### [Your objective]
Repeat the lines starting at the one containing "Locate an element" and ending at the one containing "the 'Rating' text". Leave the pictures out of your answer.

+++ Provided entries

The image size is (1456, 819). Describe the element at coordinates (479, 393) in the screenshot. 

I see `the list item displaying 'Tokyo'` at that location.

++++++
+++ Provided entries

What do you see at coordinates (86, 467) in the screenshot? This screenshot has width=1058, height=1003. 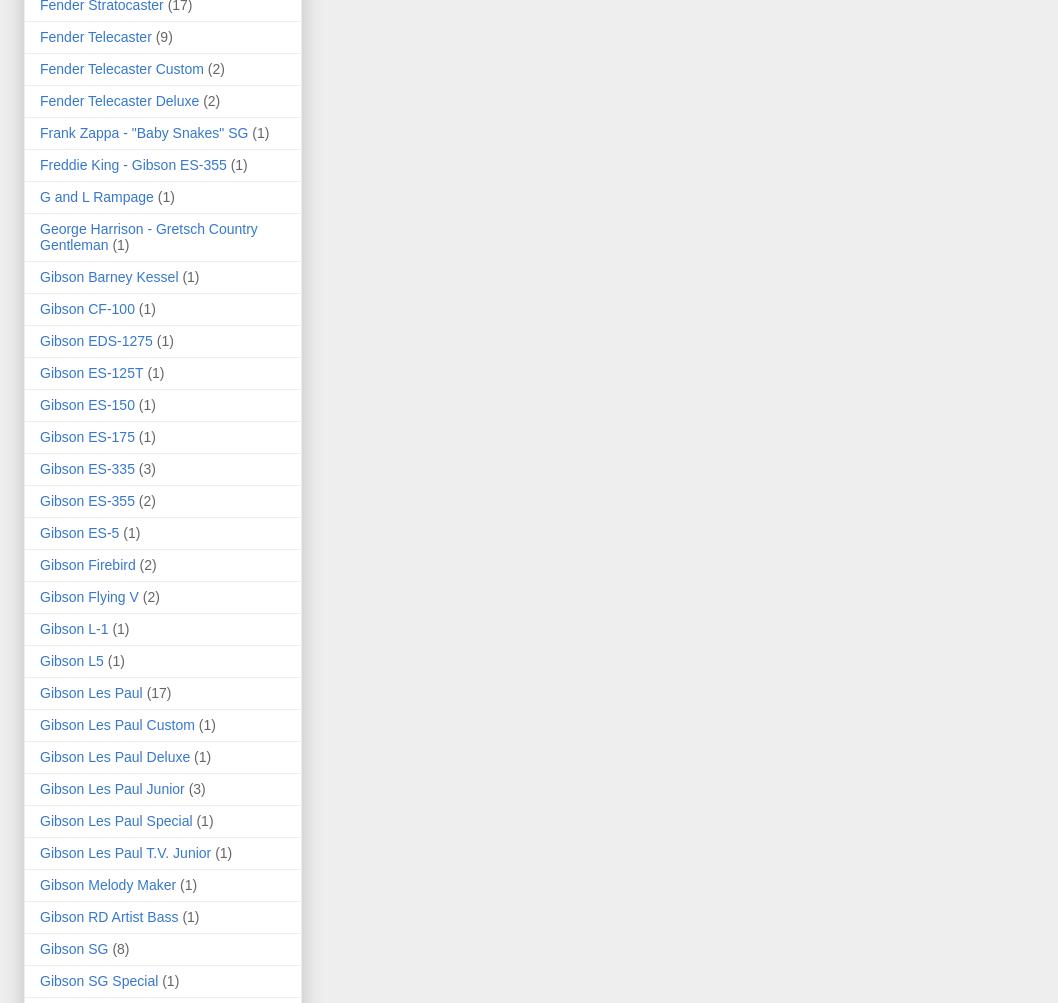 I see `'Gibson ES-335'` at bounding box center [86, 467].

++++++
+++ Provided entries

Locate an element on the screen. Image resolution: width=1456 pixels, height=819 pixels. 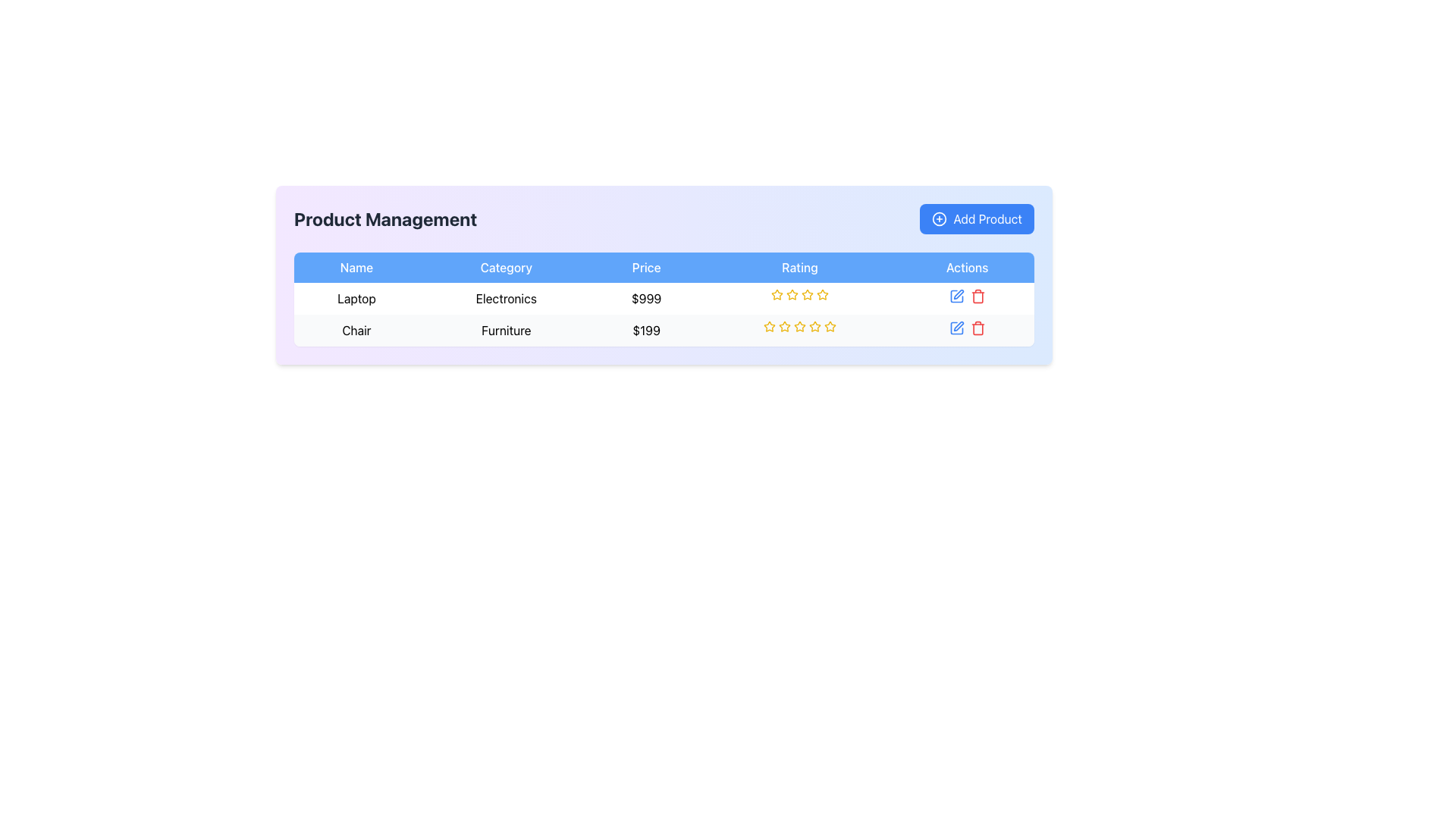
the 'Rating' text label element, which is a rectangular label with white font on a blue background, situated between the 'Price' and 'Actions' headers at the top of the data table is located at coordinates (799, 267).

++++++

### [The reply]
Locate an element on the screen. Image resolution: width=1456 pixels, height=819 pixels. 
the 'Rating' text label element, which is a rectangular label with white font on a blue background, situated between the 'Price' and 'Actions' headers at the top of the data table is located at coordinates (799, 267).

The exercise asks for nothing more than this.